ENVIRONMENTAL CONDITIONS
- Temperature (°C): 18 – 24
- Humidity (%): 40 - 70
- Air changes (per hr): approx 10
- Photoperiod (hrs dark / hrs light): 12/12

Administration / exposure

Route of administration:

oral: gavage

Vehicle:

unchanged (no vehicle)

Details on oral exposure:

GAVAGE METHOD: plastic feeding tubes.

Frequency: single dosage, on Day 1.

MAXIMUM DOSE VOLUME APPLIED: 2.062 mL/kg body weight. Dose volume calculated as dose level (g/kg) / density (g/mL)

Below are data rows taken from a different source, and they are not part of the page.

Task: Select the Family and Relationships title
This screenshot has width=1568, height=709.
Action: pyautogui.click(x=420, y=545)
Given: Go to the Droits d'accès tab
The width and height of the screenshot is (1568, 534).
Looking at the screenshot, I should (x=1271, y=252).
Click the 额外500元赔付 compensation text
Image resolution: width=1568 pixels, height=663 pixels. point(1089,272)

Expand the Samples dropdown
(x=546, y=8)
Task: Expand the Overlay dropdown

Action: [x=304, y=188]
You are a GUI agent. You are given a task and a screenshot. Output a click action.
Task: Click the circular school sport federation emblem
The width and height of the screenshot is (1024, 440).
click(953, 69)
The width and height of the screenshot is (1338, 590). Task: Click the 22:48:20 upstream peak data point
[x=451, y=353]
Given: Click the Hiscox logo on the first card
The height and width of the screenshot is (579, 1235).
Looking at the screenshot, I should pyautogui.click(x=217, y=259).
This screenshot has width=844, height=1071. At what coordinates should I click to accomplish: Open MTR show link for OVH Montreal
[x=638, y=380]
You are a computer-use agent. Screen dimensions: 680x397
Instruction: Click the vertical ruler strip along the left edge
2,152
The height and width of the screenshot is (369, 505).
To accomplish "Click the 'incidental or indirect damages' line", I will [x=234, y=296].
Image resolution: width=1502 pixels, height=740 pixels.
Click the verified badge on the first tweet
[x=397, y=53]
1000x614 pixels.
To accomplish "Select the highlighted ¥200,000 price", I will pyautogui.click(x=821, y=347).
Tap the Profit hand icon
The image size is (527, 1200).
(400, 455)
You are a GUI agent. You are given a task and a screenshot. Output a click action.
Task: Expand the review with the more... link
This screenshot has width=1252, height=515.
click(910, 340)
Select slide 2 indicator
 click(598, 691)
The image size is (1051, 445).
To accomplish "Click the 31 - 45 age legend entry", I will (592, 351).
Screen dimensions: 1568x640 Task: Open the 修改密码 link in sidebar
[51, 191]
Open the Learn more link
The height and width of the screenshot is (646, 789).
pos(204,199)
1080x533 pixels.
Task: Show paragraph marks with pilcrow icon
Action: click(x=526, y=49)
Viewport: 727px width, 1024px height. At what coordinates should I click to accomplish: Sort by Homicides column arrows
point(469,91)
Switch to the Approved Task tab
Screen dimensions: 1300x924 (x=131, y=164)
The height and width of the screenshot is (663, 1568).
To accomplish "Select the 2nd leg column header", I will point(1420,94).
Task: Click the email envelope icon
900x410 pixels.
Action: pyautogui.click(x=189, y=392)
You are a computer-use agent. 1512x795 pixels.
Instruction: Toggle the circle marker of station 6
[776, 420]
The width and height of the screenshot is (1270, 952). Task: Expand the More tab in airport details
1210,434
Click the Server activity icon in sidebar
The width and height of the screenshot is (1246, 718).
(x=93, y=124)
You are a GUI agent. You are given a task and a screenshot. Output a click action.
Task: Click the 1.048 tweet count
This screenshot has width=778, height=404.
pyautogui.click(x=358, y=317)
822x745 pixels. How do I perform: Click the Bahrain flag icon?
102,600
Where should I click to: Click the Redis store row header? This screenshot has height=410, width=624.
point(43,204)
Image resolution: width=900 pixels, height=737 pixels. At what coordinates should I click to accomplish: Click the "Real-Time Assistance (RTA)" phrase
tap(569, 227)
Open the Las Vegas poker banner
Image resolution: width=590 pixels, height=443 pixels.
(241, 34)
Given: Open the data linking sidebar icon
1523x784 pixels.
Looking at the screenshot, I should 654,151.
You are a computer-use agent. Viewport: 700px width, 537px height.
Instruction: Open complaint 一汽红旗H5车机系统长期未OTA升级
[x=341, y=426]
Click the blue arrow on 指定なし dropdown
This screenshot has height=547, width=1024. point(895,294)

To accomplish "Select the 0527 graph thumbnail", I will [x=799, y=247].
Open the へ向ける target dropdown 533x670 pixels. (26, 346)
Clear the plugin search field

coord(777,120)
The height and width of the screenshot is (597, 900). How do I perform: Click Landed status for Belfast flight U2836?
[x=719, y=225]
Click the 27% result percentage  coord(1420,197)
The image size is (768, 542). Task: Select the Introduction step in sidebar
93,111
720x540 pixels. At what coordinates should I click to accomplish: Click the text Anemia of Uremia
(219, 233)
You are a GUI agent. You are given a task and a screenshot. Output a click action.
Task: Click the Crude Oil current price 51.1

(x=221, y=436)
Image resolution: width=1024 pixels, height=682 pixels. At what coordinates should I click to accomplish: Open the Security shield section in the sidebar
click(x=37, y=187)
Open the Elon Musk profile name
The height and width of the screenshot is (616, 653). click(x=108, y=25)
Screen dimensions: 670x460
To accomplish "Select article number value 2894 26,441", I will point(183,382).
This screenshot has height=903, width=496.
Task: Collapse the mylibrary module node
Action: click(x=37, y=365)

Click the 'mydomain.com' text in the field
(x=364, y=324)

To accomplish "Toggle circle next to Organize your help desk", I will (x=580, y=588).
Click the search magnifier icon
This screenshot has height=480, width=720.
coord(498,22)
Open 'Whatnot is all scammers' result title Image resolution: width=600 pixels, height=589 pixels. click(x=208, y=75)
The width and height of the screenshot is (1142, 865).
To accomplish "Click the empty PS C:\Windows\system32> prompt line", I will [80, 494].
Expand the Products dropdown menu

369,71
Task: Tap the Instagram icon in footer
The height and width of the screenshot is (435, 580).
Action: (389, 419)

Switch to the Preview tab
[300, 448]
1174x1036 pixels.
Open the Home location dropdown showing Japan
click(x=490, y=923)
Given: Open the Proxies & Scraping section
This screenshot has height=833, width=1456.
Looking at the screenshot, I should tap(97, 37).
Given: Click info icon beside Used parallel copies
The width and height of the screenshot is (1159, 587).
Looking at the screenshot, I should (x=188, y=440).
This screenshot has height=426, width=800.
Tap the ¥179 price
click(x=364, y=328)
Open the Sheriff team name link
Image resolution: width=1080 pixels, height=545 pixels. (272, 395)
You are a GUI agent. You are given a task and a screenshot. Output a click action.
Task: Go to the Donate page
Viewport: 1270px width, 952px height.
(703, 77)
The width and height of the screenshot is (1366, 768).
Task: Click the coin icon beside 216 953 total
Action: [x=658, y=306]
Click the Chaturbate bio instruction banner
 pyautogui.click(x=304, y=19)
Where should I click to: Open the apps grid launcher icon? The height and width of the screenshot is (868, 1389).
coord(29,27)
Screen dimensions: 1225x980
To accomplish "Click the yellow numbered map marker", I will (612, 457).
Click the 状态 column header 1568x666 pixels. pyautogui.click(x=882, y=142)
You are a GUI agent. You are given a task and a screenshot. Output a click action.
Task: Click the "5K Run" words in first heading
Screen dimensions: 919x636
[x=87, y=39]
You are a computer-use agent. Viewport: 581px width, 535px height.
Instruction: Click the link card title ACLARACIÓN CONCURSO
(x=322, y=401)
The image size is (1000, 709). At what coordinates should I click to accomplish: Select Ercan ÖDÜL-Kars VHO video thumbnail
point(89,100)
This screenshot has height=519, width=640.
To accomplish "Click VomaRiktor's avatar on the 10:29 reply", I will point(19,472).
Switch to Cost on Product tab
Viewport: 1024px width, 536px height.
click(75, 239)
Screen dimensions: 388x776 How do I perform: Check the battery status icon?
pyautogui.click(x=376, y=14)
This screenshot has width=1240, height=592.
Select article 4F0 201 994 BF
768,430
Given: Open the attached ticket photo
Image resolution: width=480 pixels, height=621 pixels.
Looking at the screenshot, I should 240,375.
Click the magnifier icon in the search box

DOSAGE PREPARATION: The test substance was dosed undiluted as delivered by the sponsor. No correction was made for purity of the test substance.

Doses:

2000 mg/kg body weight

No. of animals per sex per dose:

6 (2 groups of three females in a stepwise manner)

Control animals:

no

Details on study design:

- Duration of observation period following administration: 14 days
- Frequency of observations and weighing:
Mortality/Viability: Twice daily.
Body weights: Days 1 (pre-administration), 8 and 15.
Clinical signs: At periodic intervals on the day of dosing (Day 1) and once daily thereafter, until Day 15.
- Necropsy of survivors performed: At the end of the observation period, all animals were sacrificed by oxygen/carbon dioxide procedure and subjected to necropsy. Descriptions of all internal macroscopic abnormalities were recorded.

Statistics:

No statistical analysis was performed (The method used is not intended to allow the calculation of a precise LD50 value).

Results and discussion

Mortality:

No mortality occurred.

Clinical signs:

Lethargy, flat posture, hunched posture, abnormal gait and/or piloerection were noted for the animals between Days 1 and 3.

Body weight:

The body weight gain shown by the animals over the study period was considered to be similar to that expected for normal untreated animals of the same age and strain.

Gross pathology:

No abnormalities were found at macroscopic post mortem examination of the animals.
Pelvic dilation of the right kidney was found in one animal. This is occasionally seen among rats of this age and strain and was therefore considered not toxicologically significant.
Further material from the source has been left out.